Polypropylene glycol is produced by ring-opening polymerization of propylene oxide. An alcohol serves as the catalyst, and a base—typically potassium hydroxide—acts as the initiator. The polymer is linear when ethylene glycol or water is used as the initiator. A polymer branches out when an initiator with many functions, such as glycerine, pentaerythritol, or sorbitol, is used.
Propylene oxide is traditionally polymerized to produce an atactic polymer. Optically active propylene oxide can be used to make the isotactic polymer, but it is expensive. Prochiral propylene oxide was reported to be isotactically polymerized in 2005 using a silver cobalt catalyst.


PPG and polyethylene glycol have a lot of traits. When left at room temperature, the polymer is liquid. As molar mass increases, solubility in water rapidly declines. PPG's secondary hydroxyl groups are less reactive than polyethylene glycol's main hydroxyl groups. Since PPG is less hazardous than PEG, it is currently mostly used to manufacture biotechnological products.

Storage methods

Polypropylene glycol should be packaged in clean, dry, sealed, leak-free iron barrels. Prevent sun and rain and stay away from fire during storage. Because of its hygroscopic properties, it should not be directly in contact with the air. Avoid open fire, avoid heating the air for a long time, especially the polyether polyol infiltration insulation materials, clothing, and so on. Often, natural fire should be avoided. The product is not restricted by the storage rules for flammable liquids but should be avoided from entering groundwater or surface water because it is not susceptible to biodegradation. When overflowing, cover with permeable substances such as sawdust, yellow sand, and cloth, and then shovel to the waste recycling place to move out of the workplace, and then conduct sewage treatment. If on fire, use foam, dry powder, dry ice, water, and other firefighting methods.

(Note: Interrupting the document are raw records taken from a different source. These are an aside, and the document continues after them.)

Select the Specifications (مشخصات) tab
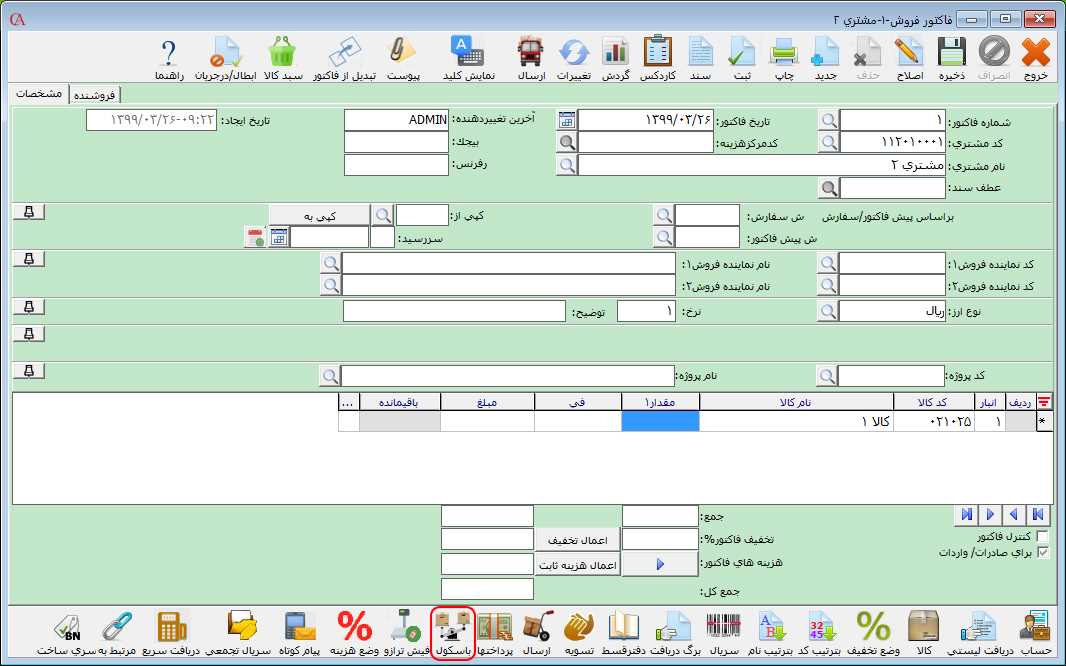Image resolution: width=1066 pixels, height=666 pixels. click(39, 94)
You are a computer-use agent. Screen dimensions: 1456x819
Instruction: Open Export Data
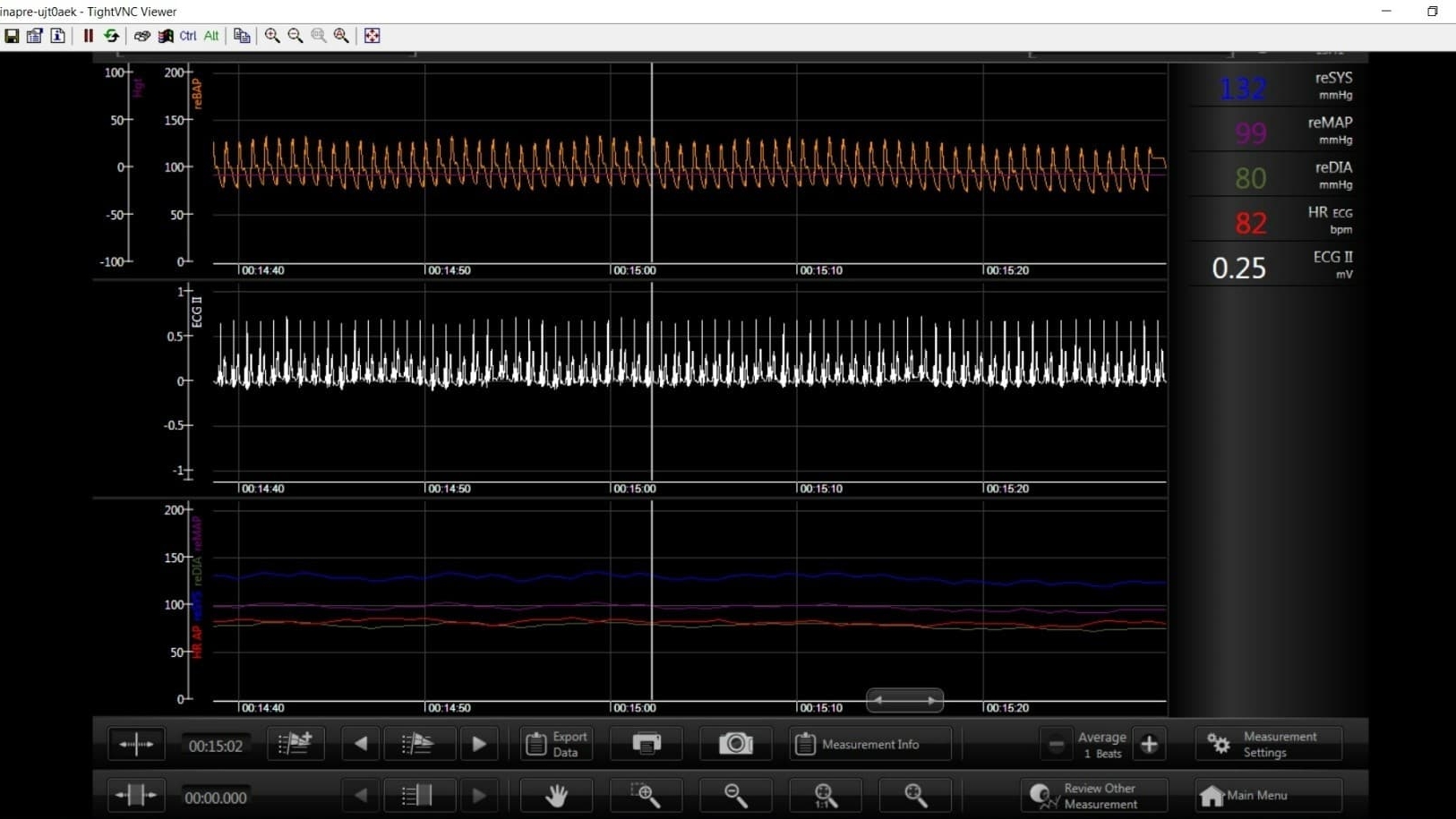point(555,744)
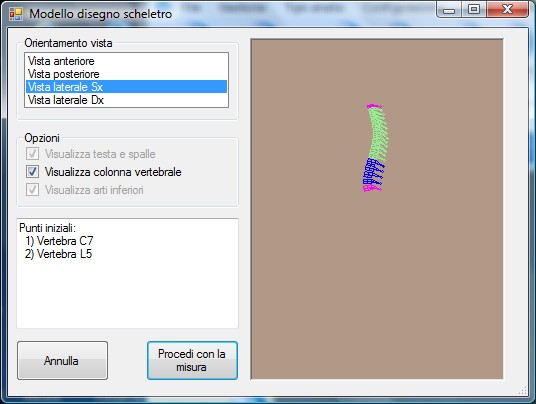The width and height of the screenshot is (536, 404).
Task: Toggle Visualizza arti inferiori checkbox
Action: click(32, 189)
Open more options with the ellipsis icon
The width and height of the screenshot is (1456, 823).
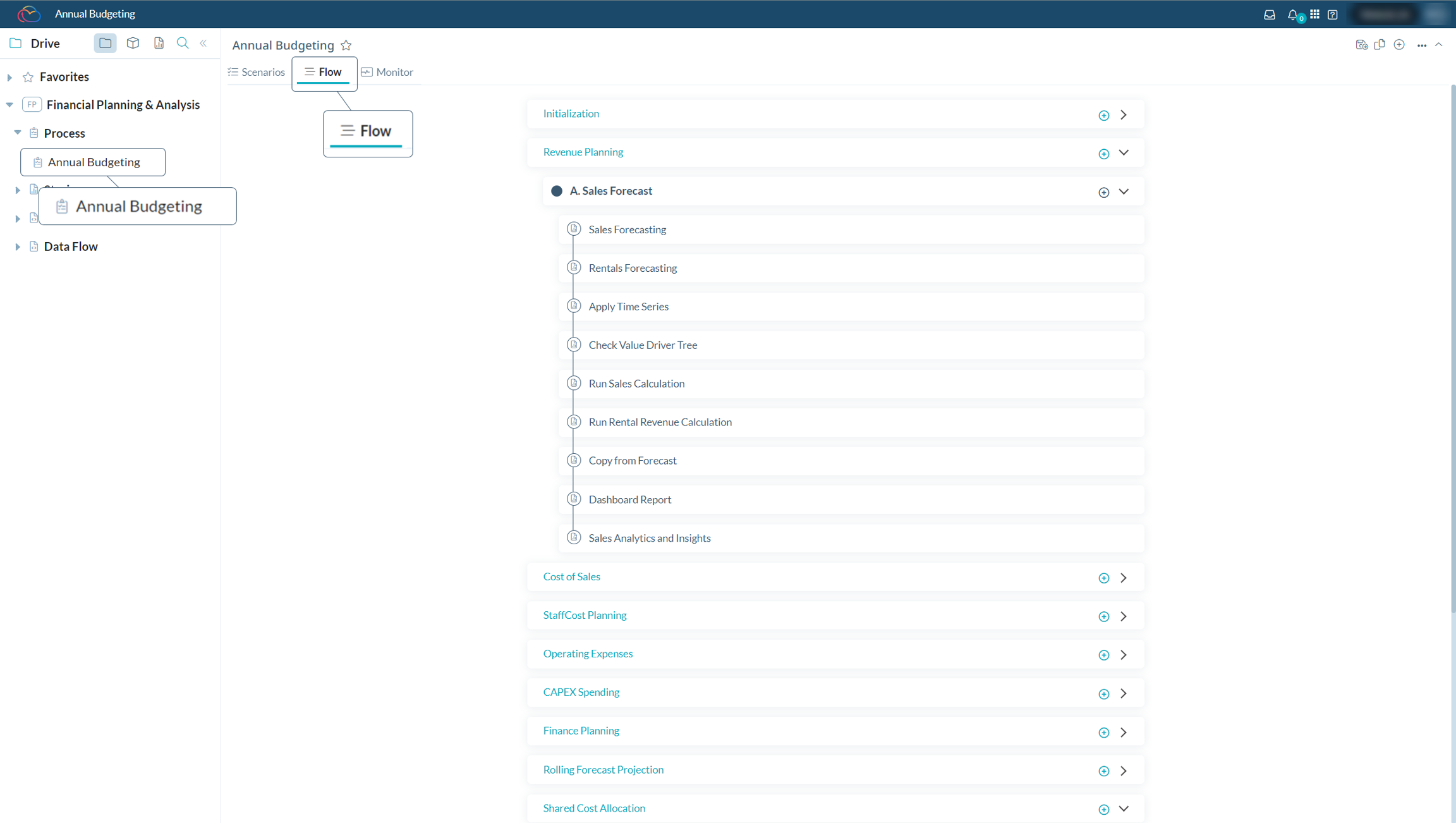tap(1423, 45)
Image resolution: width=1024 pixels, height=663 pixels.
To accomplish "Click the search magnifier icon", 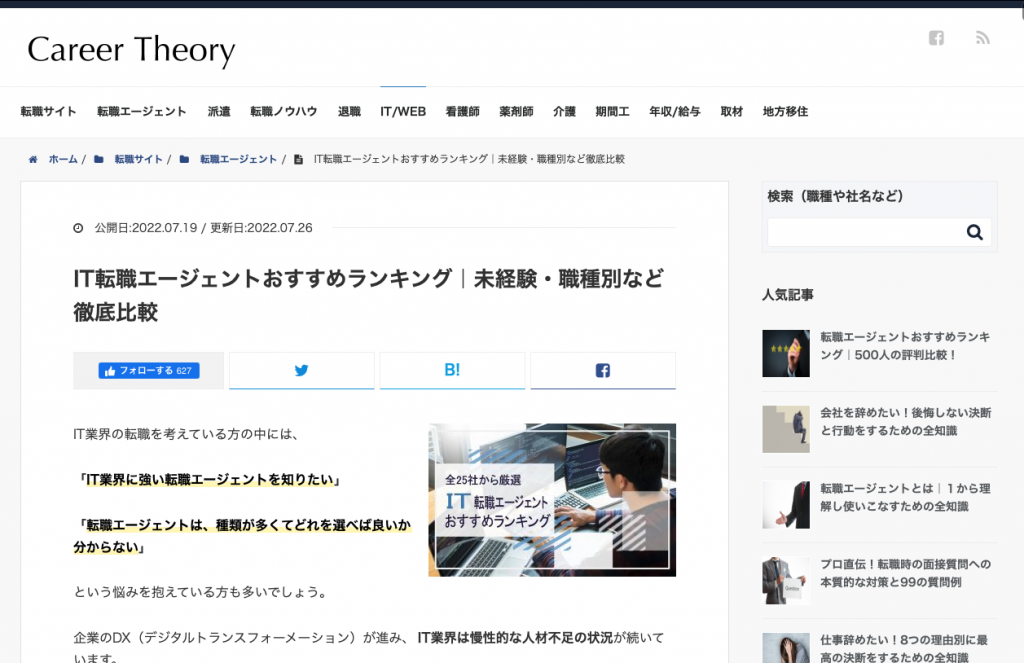I will [x=974, y=233].
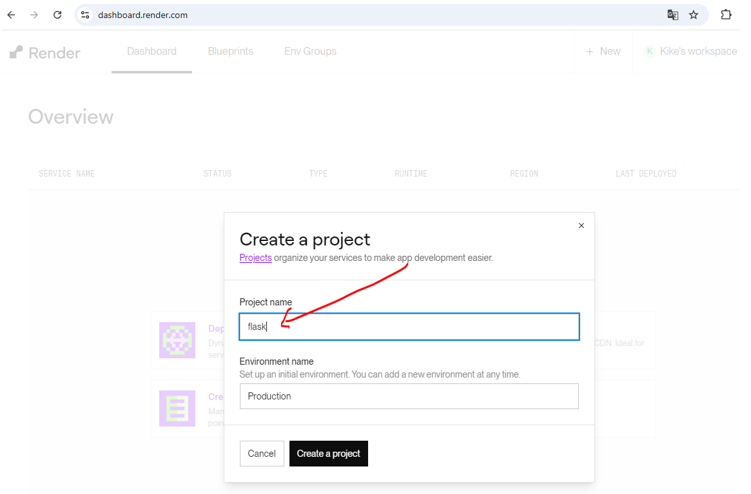This screenshot has width=751, height=494.
Task: Close the Create a project dialog
Action: tap(581, 226)

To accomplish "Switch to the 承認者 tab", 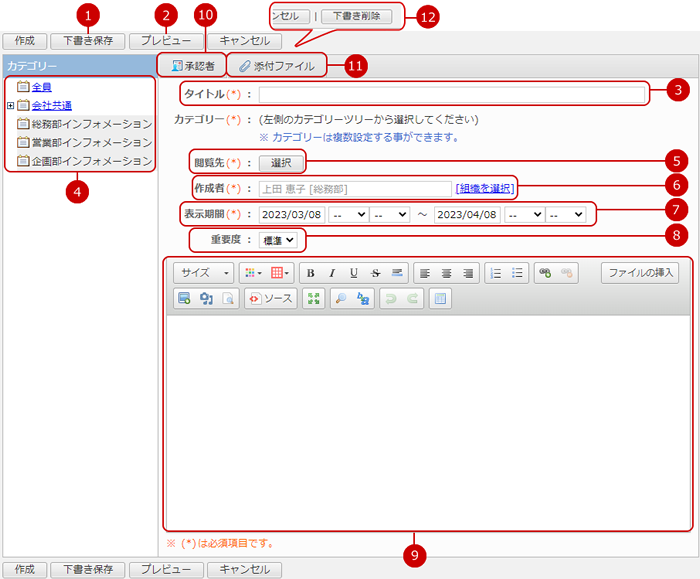I will click(192, 66).
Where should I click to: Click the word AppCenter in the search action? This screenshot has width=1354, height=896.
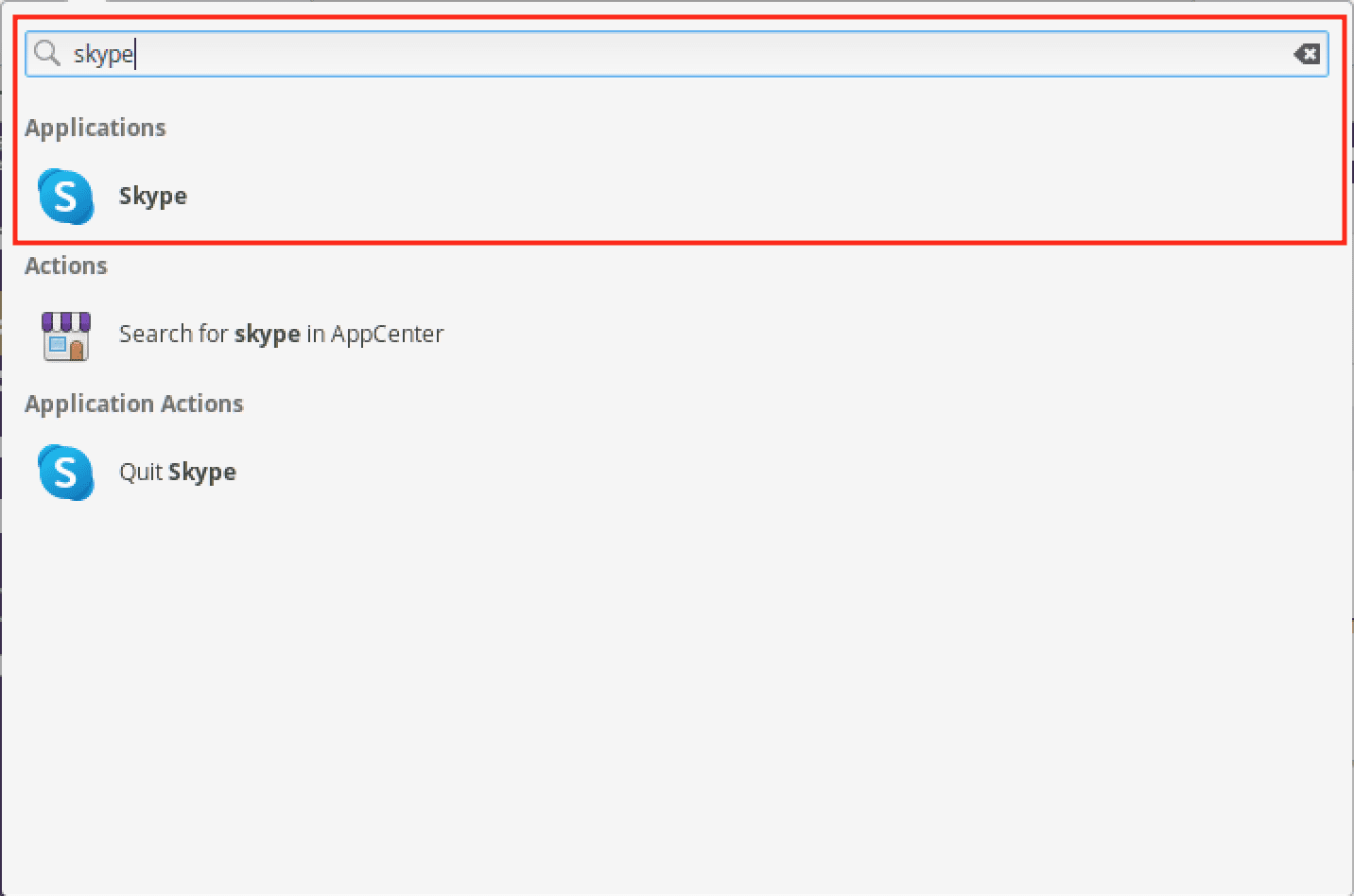pyautogui.click(x=387, y=335)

1. PPG series is soluble in organic solvents such as toluene, ethanol, and trichloroethylene. PPG 200, 400, and 600 are soluble in water and have lubrication, solubilization, defresaming, and antistatic properties. PPG-200 can be used as a dispersant for the pigment.

2. In cosmetics, PPG4002000 is used as an emollient, softener, and lubricant.

3. It is used as an anti-foam agent in coating and hydraulic oil, an anti-foam agent in synthetic rubber and latex processing, a refrigerant and coolant for heat transfer fluid, and a viscosity-improving agent.

4. Polypropylene glycol is used as an intermediate in the esterification, etherification, and polycondensation reactions.

5. Polypropylene glycol is used as a release agent, solvent, synthetic oil additive,  water-soluble cutting liquid, roller oil, hydraulic oil additive, high-temperature lubricant, rubber internal lubricant, and external lubricant.

6. PPG-20008000 has excellent lubrication, anti-bubble, heat resistance, and frost resistance;

7. PPG-30008000 is mainly used as a component of the composite polyether to produce polyurethane foam plastic;

8. PPG-30008000 can be used directly or after esterification in the production of plasticizers and lubricants.

9. This product can be used as the base material for daily chemical, medicine, and oil agents.